→ Exercise details
Give all the data again exactly.

Records excerpted from a collection
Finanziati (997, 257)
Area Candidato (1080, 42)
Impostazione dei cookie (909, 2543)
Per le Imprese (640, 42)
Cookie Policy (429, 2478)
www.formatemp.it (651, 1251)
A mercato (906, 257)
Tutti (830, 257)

→ Answer for the task
Finanziati (997, 257)
Area Candidato (1080, 42)
Impostazione dei cookie (909, 2543)
Per le Imprese (640, 42)
Cookie Policy (429, 2478)
www.formatemp.it (651, 1251)
A mercato (906, 257)
Tutti (830, 257)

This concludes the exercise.